→ **データセットのレコード**
#####

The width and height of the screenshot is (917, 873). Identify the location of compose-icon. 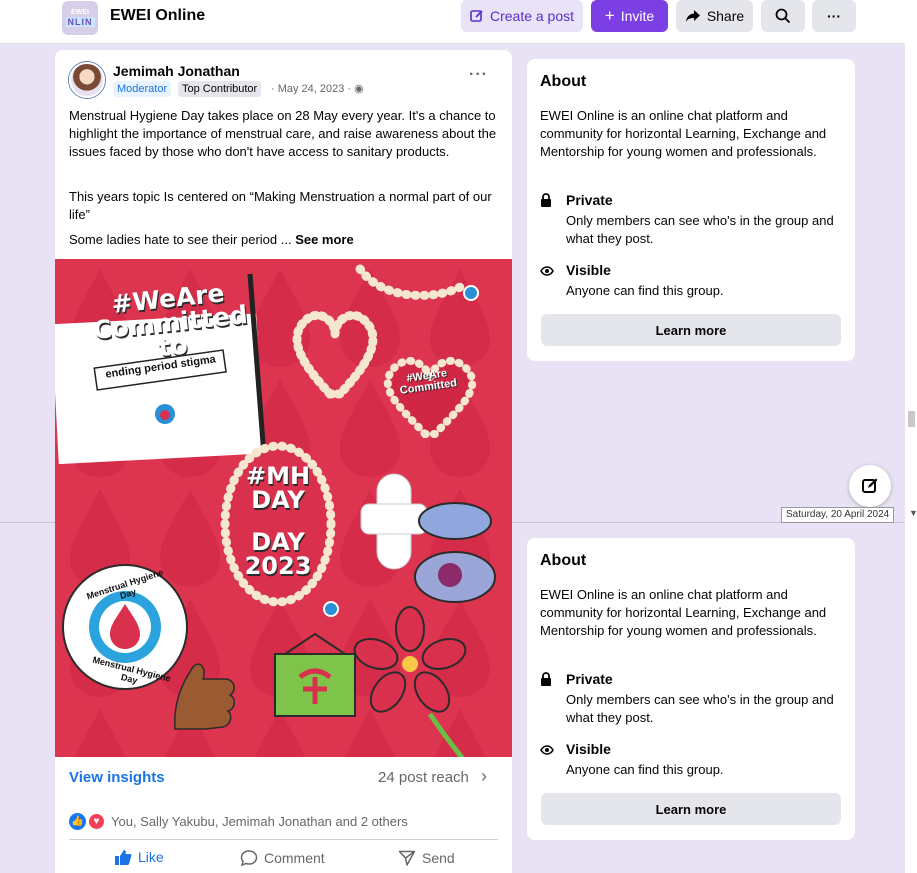
(870, 486).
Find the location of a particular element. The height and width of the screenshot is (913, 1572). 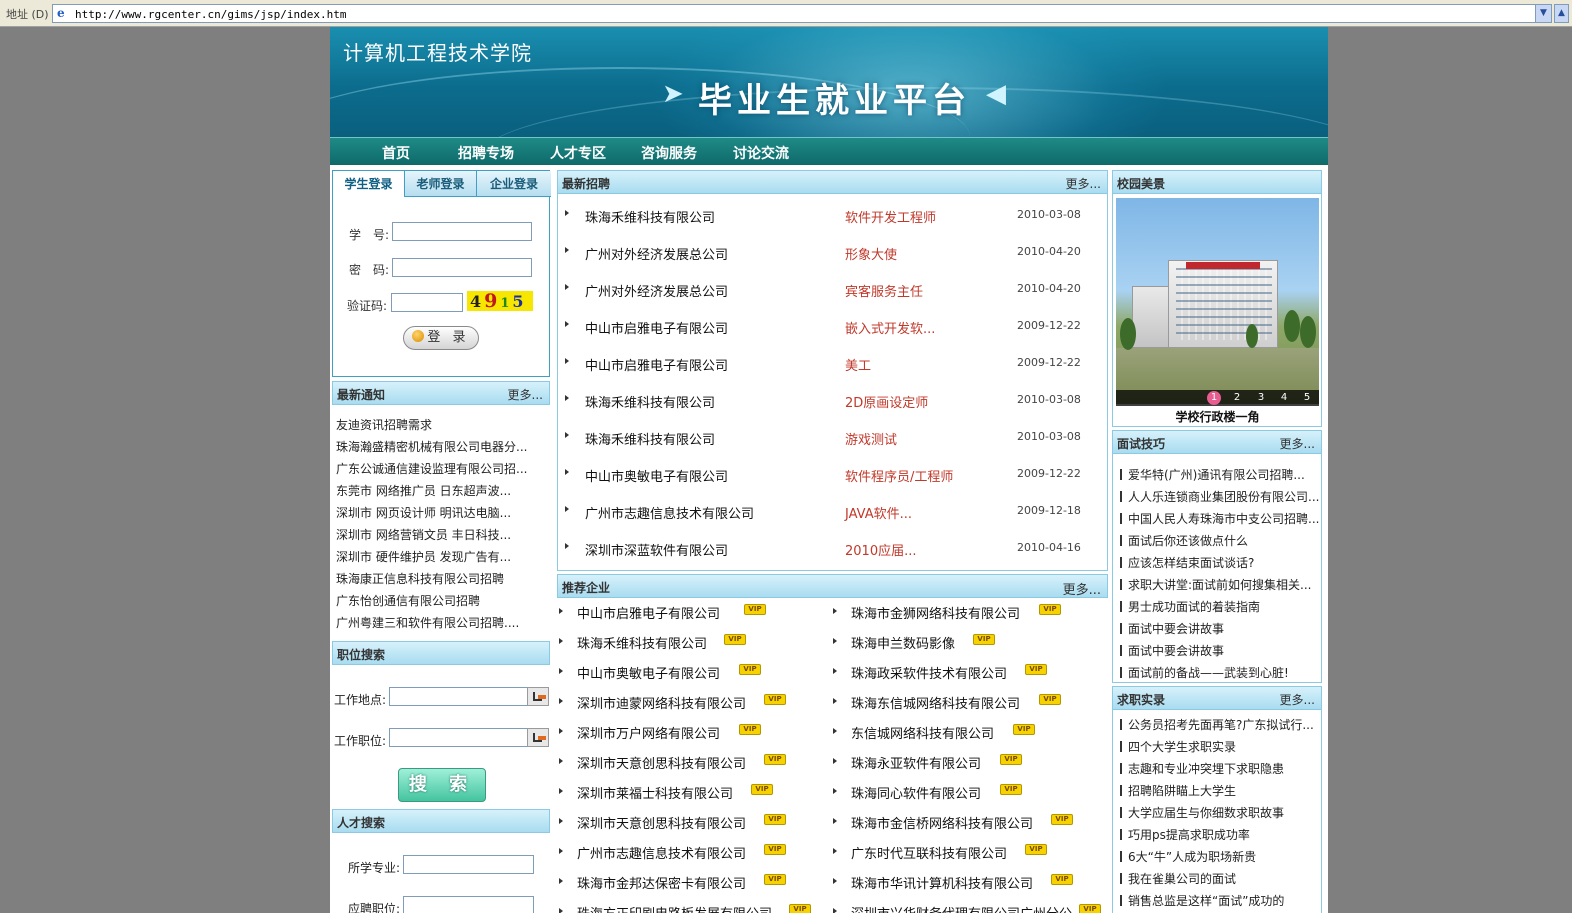

recommended-company: 中山市奥敏电子有限公司 VIP is located at coordinates (690, 672).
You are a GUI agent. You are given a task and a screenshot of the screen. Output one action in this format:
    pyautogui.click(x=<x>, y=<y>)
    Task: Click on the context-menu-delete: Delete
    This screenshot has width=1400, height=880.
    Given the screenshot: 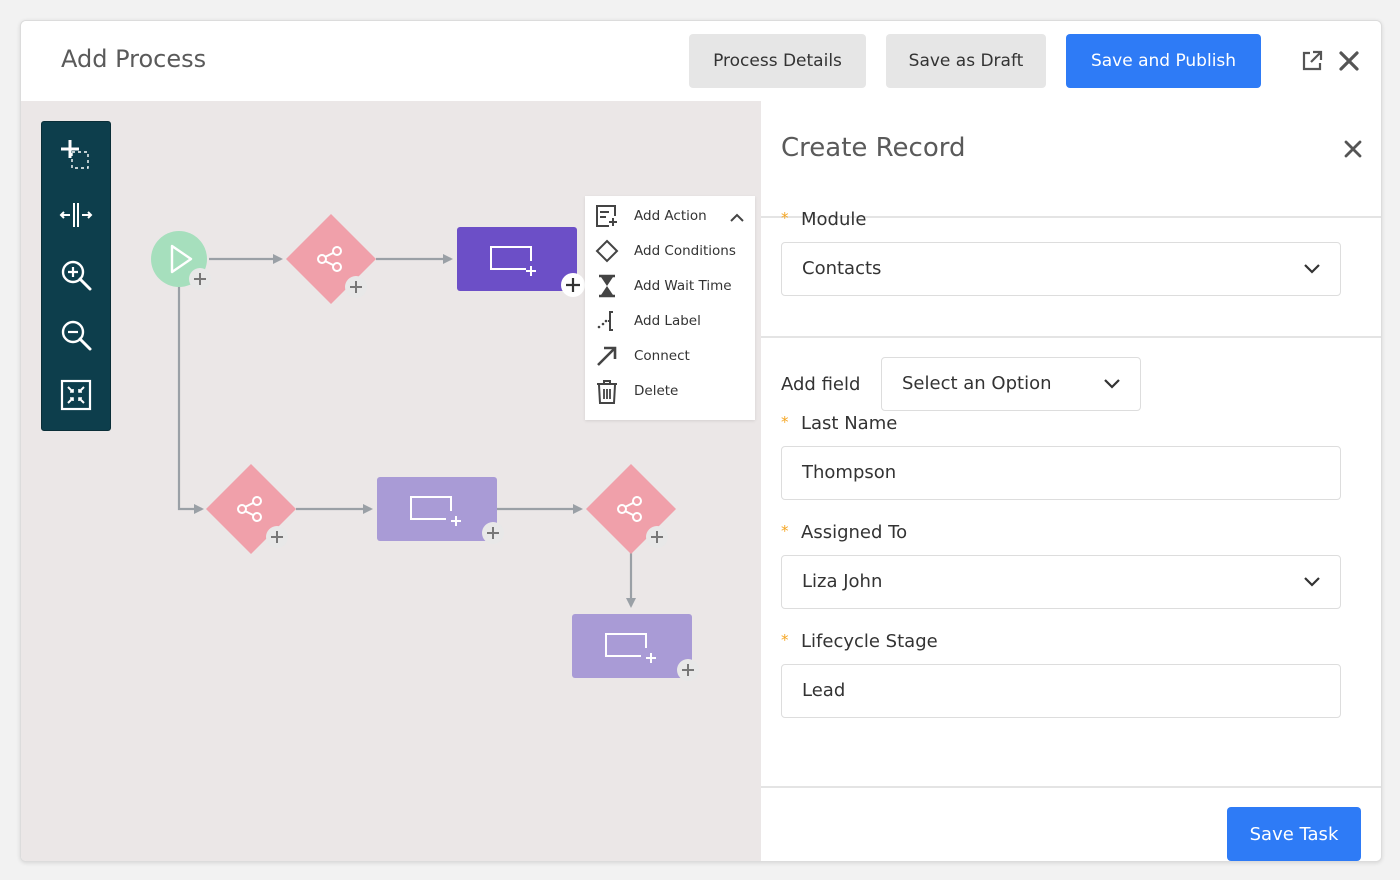 What is the action you would take?
    pyautogui.click(x=670, y=392)
    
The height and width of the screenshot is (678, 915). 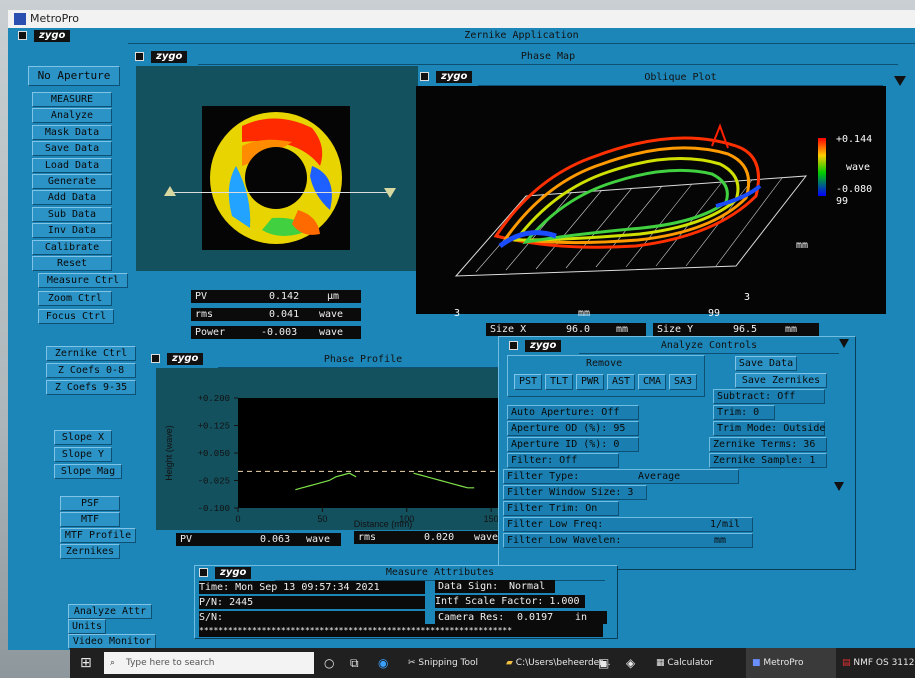 I want to click on taskbar-calculator: ▦ Calculator, so click(x=684, y=663).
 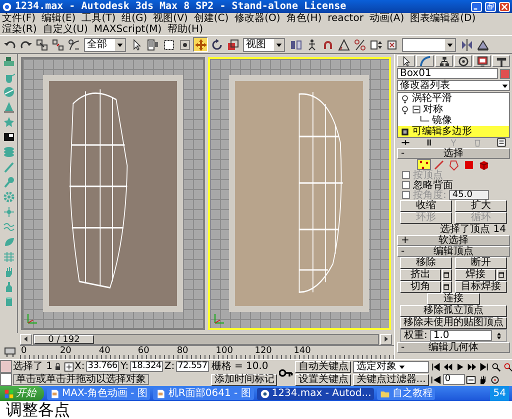 What do you see at coordinates (433, 185) in the screenshot?
I see `checkbox-label: 忽略背面` at bounding box center [433, 185].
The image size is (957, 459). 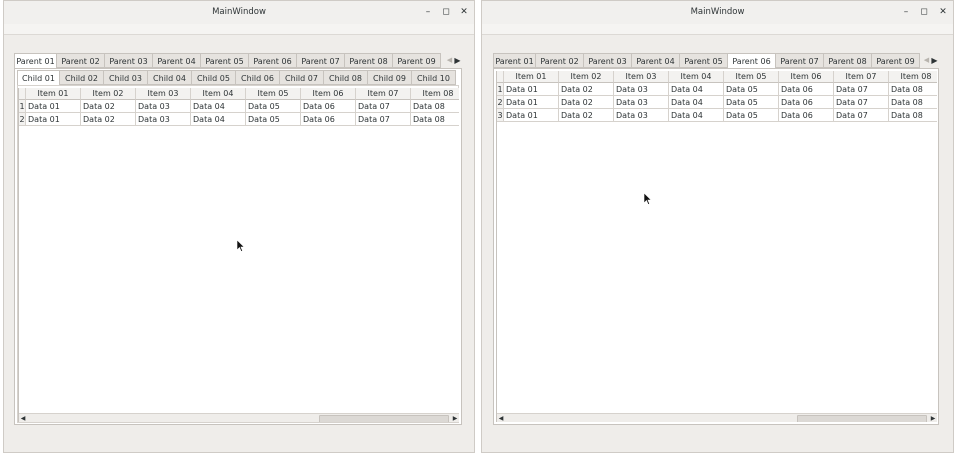 I want to click on tab-child-07: Child 07, so click(x=302, y=78).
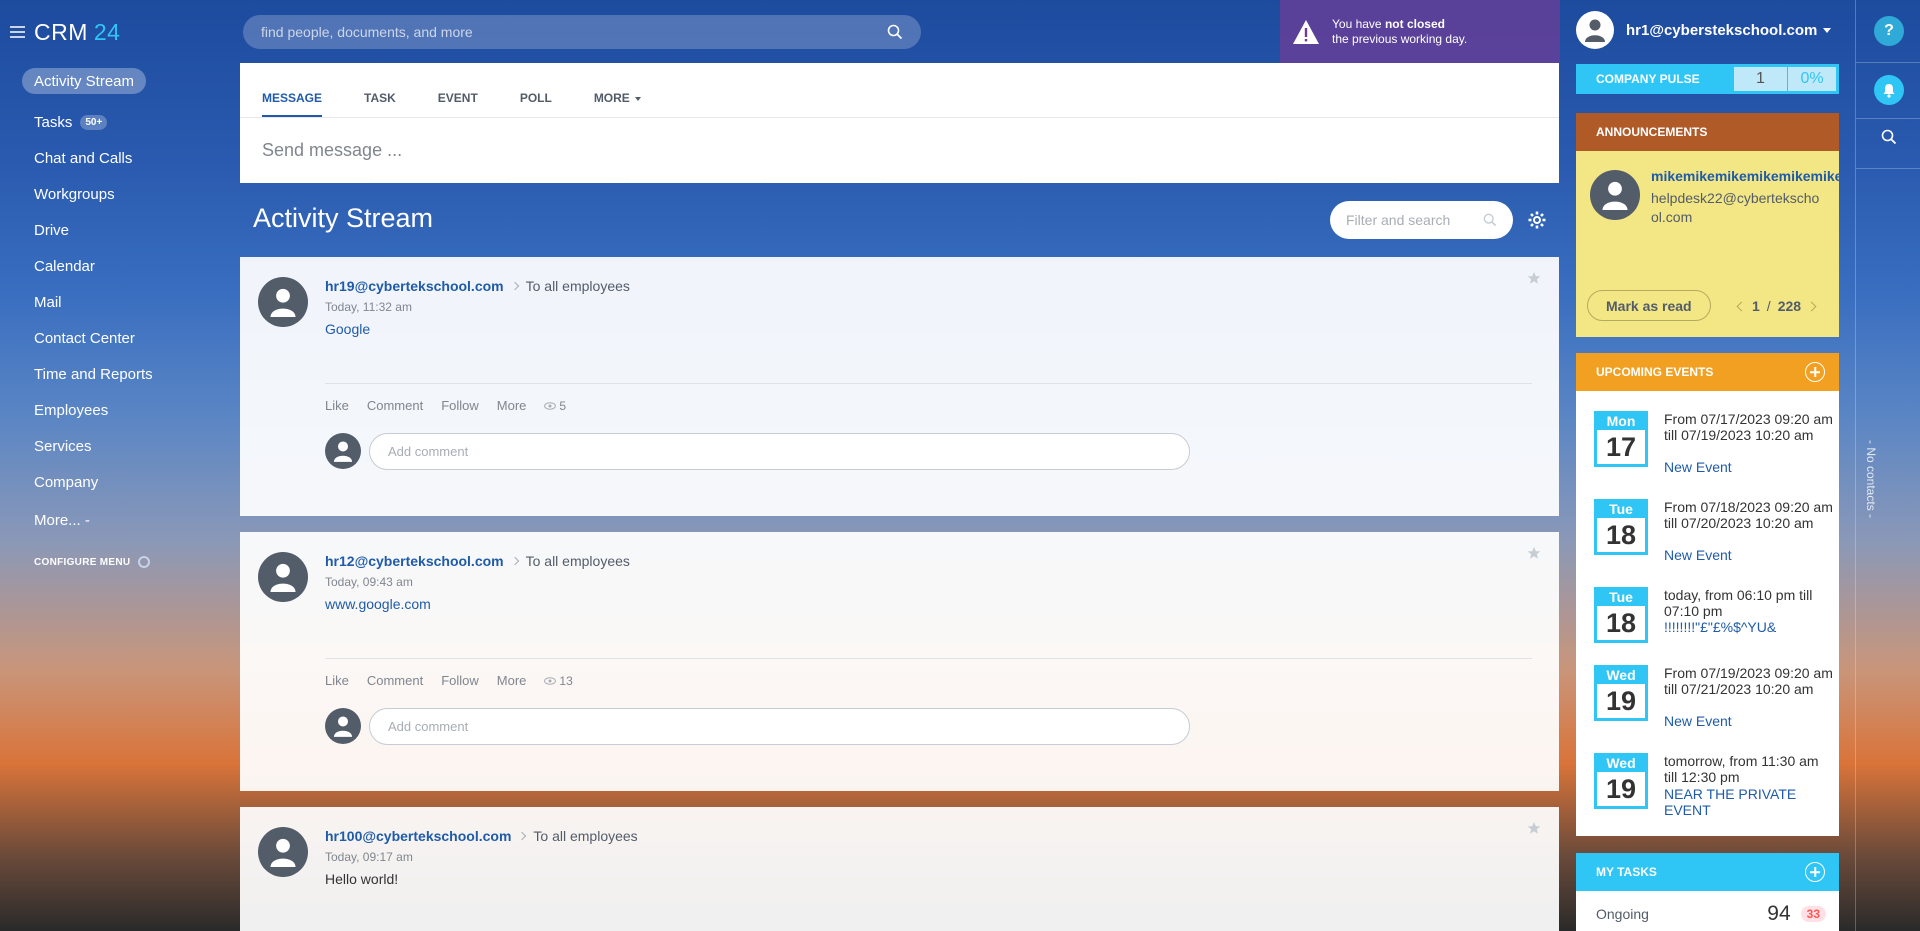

#####

「Find the location」を含む行から「recommended-company: 中山市奥敏电子有限公司 VIP」を含む行までを、両端の行も含めて一字一句そのまま打ち直してください。画像は回答に入れないでください。

Find the location of a particular element. The height and width of the screenshot is (913, 1572). 

recommended-company: 中山市奥敏电子有限公司 VIP is located at coordinates (690, 672).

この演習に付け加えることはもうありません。